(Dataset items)
#####

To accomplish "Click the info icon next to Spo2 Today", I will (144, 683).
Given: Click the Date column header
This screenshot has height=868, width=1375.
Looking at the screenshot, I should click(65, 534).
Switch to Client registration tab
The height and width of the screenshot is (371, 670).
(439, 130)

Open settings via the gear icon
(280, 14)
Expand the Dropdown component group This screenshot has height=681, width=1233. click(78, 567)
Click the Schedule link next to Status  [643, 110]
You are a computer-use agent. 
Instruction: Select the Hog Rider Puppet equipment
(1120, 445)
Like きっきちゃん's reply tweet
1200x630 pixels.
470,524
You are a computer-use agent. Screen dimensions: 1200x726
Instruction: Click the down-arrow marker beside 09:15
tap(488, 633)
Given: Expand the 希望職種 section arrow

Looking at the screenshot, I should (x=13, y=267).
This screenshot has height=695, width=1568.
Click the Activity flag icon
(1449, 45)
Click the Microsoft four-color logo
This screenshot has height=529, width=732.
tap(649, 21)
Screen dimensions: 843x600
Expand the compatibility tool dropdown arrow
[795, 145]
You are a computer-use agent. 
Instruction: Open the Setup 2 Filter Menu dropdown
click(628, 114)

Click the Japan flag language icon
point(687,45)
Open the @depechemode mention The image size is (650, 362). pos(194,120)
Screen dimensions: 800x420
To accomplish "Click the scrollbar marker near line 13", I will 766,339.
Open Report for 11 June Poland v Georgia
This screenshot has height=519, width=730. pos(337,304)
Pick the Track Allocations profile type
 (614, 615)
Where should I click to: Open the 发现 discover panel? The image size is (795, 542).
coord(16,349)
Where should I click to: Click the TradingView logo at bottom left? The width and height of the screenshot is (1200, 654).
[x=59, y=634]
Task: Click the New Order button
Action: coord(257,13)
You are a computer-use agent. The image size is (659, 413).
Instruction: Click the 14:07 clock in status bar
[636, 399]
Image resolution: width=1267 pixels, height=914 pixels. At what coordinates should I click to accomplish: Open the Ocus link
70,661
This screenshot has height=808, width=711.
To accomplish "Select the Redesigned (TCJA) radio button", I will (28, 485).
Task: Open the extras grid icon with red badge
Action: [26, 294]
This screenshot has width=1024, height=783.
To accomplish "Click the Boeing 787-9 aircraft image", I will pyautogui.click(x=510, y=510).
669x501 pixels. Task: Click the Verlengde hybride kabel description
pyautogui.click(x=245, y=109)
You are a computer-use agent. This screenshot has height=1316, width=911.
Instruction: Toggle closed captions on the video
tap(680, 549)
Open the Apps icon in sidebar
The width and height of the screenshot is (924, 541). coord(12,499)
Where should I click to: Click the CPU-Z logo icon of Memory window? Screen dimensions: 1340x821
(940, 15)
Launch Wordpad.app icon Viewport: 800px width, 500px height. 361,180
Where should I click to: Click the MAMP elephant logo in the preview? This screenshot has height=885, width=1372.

#####

What is needed is a word-for-word copy of all the records above.

To accomplish "Click the info icon next to Spo2 Today", I will (144, 683).
Given: Click the Date column header
This screenshot has height=868, width=1375.
Looking at the screenshot, I should click(65, 534).
Switch to Client registration tab
The height and width of the screenshot is (371, 670).
(439, 130)

Open settings via the gear icon
(280, 14)
Expand the Dropdown component group This screenshot has height=681, width=1233. click(78, 567)
Click the Schedule link next to Status  [643, 110]
You are a computer-use agent. 
Instruction: Select the Hog Rider Puppet equipment
(1120, 445)
Like きっきちゃん's reply tweet
1200x630 pixels.
470,524
You are a computer-use agent. Screen dimensions: 1200x726
Instruction: Click the down-arrow marker beside 09:15
tap(488, 633)
Given: Expand the 希望職種 section arrow

Looking at the screenshot, I should (x=13, y=267).
This screenshot has height=695, width=1568.
Click the Activity flag icon
(1449, 45)
Click the Microsoft four-color logo
This screenshot has height=529, width=732.
tap(649, 21)
Screen dimensions: 843x600
Expand the compatibility tool dropdown arrow
[795, 145]
You are a computer-use agent. 
Instruction: Open the Setup 2 Filter Menu dropdown
click(628, 114)

Click the Japan flag language icon
point(687,45)
Open the @depechemode mention The image size is (650, 362). pos(194,120)
Screen dimensions: 800x420
To accomplish "Click the scrollbar marker near line 13", I will 766,339.
Open Report for 11 June Poland v Georgia
This screenshot has height=519, width=730. pos(337,304)
Pick the Track Allocations profile type
 (614, 615)
Where should I click to: Open the 发现 discover panel? The image size is (795, 542).
coord(16,349)
Where should I click to: Click the TradingView logo at bottom left? The width and height of the screenshot is (1200, 654).
[x=59, y=634]
Task: Click the New Order button
Action: coord(257,13)
You are a computer-use agent. The image size is (659, 413).
Instruction: Click the 14:07 clock in status bar
[636, 399]
Image resolution: width=1267 pixels, height=914 pixels. At what coordinates should I click to accomplish: Open the Ocus link
70,661
This screenshot has height=808, width=711.
To accomplish "Select the Redesigned (TCJA) radio button", I will (28, 485).
Task: Open the extras grid icon with red badge
Action: [26, 294]
This screenshot has width=1024, height=783.
To accomplish "Click the Boeing 787-9 aircraft image", I will pyautogui.click(x=510, y=510).
669x501 pixels. Task: Click the Verlengde hybride kabel description
pyautogui.click(x=245, y=109)
You are a computer-use agent. This screenshot has height=1316, width=911.
Instruction: Toggle closed captions on the video
tap(680, 549)
Open the Apps icon in sidebar
The width and height of the screenshot is (924, 541). coord(12,499)
Where should I click to: Click the CPU-Z logo icon of Memory window? Screen dimensions: 1340x821
(940, 15)
Launch Wordpad.app icon Viewport: 800px width, 500px height. 361,180
Where should I click to: Click the MAMP elephant logo in the preview? This screenshot has height=885, width=1372.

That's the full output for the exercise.